While IT personnel are not necessarily subordinates to other employees, they do maintain a sort of customer service position. Providing IT support to employees is an important task for any IT department in a company. This allows people in the company to perform their tasks efficiently and increase the company’s productivity. So how can they do that job better? Here are 10 tips any IT department should consider. (Working in IT has its drawbacks. Read more in 10 Reasons It Doesn’t Pay to Be the IT Guy.)
Have a Ticket System
Many large companies that provide technical support to their clients have a ticketsystem to keep track of their tasks and track the progress on any job. Even if it’s internal, a simple ticket system can help organize the department so that techs don’t lose sight of what needs to be done. The most basic thing a ticket system should have is the ability to auto-respond with a ticket number, and a “notes” field, so that technicians can record important information about the ticket’s progress.
… Or At Least a Dedicated Email Address
Some companies may not have the resources (or want) to have a fully functional ticket system. A good alternative would be to set up a dedicated email address for questions and support issues, with an auto-responder for new emails.
Send Fewer Emails
Spend time replying with the right questions in one email or message. The problem many IT personnel have is that they tend to lose hours just writing emails or sending messages back and forth. For example, if they receive an email saying “I can’t get email,” they may send off a quick reply with “What device are you using?” which can then get a reply of “My laptop,” to which they will reply, “What OS is it?” This can literally go on all day. Instead, IT should take the time to ensure they get all the information they need in one email, then provide one response. Spending a few minutes replying to the person in detail can help cut down on endless back-and-forth conversations.
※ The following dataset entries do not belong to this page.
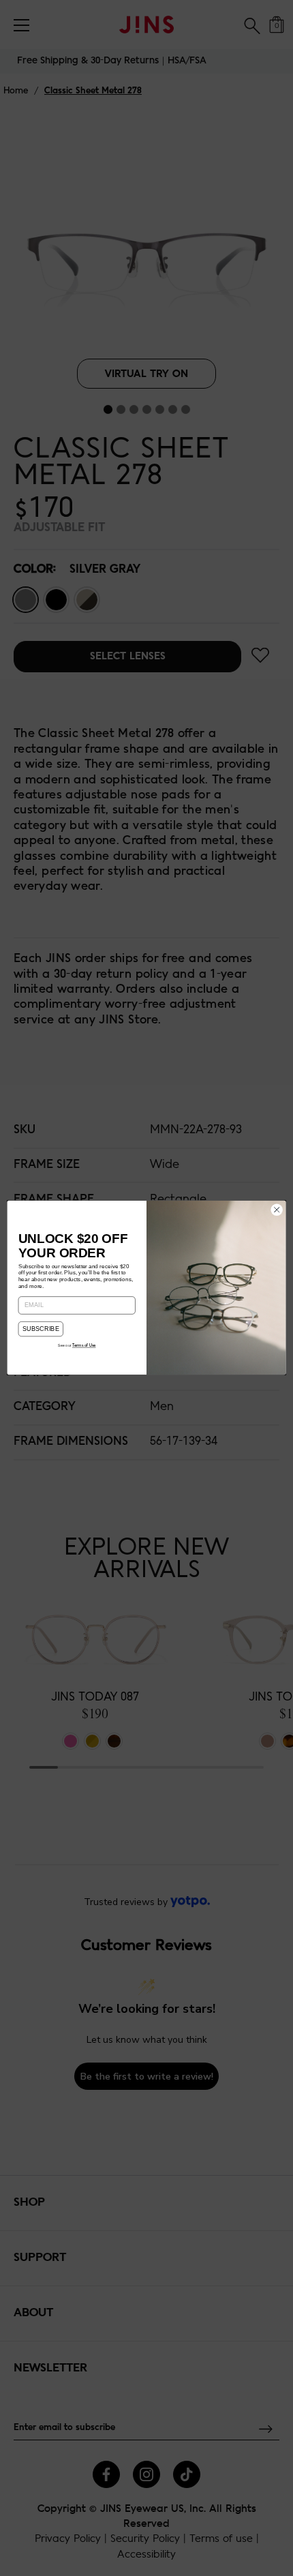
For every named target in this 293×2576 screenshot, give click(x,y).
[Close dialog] (277, 1209)
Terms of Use (84, 1346)
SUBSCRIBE (41, 1329)
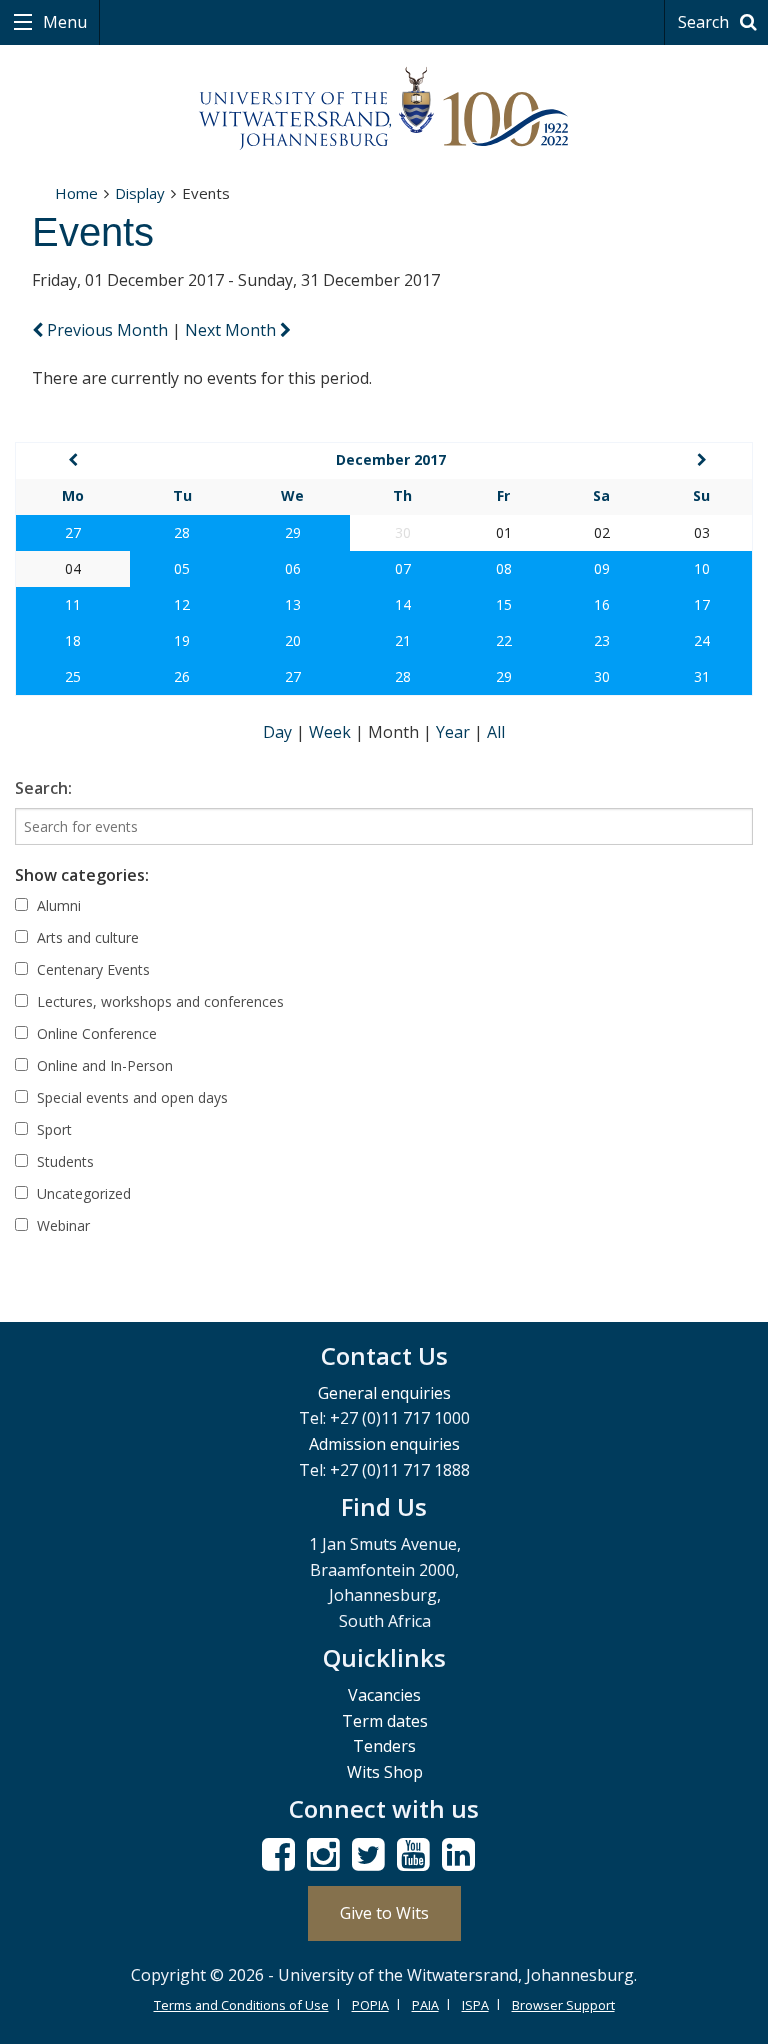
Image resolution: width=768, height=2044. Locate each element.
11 (73, 604)
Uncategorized (82, 1193)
Provide Info About Known Bugs
Provide an FAQ or “Known Bugs” page. Most people have the same issues as other users. By providing an FAQ for everyone, or perhaps a page that details known bugs (and what is being done about them), the IT department can cut down on the repetitive emails or messages they have to answer – not to mention animosity about whether issues are being addressed.
Create a Forum
For larger companies with a big user base, it may make sense to create a forum where people can list their issues or concerns. This allows employees to respond to each other and help each other out.
This seems like a simple – or even logical – thing to do, but many IT departments still use “the team” or “your support team” when dealing with requests. This is not only annoying to many users, but it can also make it sound like the department is trying to avoid accountability and responsibility. If IT staff respond to each request personally and include their names, this will help employees feel like the request will be handled and also provide them with a way to get a hold of someone when they really need help.
Provide a Time Frame
Let people know when an issue will be fixed. Again, this is something that may seem like common sense, but few people actually take the time to send a message to the person requesting support once the issue is fixed. Not only is this courteous, but it also gives a time stamp and a paper trail should other issues arise.
Any department or company wants to know how they are doing and how they can improve their services. After resolving a request, it’s a good idea to solicit feedback from the employee. Have a link ready to a form or simply ask them what they thought of the service.
Don’t Tolerate Abuse
It’s easy for people to get frustrated, especially those who work in high-pressure jobs. In some cases, this can mean taking frustrations out on other people, like IT staff. While many executives view IT department staff as subordinates, that doesn’t mean they are servants. IT department managers and heads should not tolerate abuse from other departments, especially those who verbally abuse employees.
Because IT departments handle mostly internal matters, it’s easy to be casual or even brusque when it comes to handling requests. IT personnel, however, should always project a professional, or even a friendly tone, when responding to requests. A courtesy can go a long way.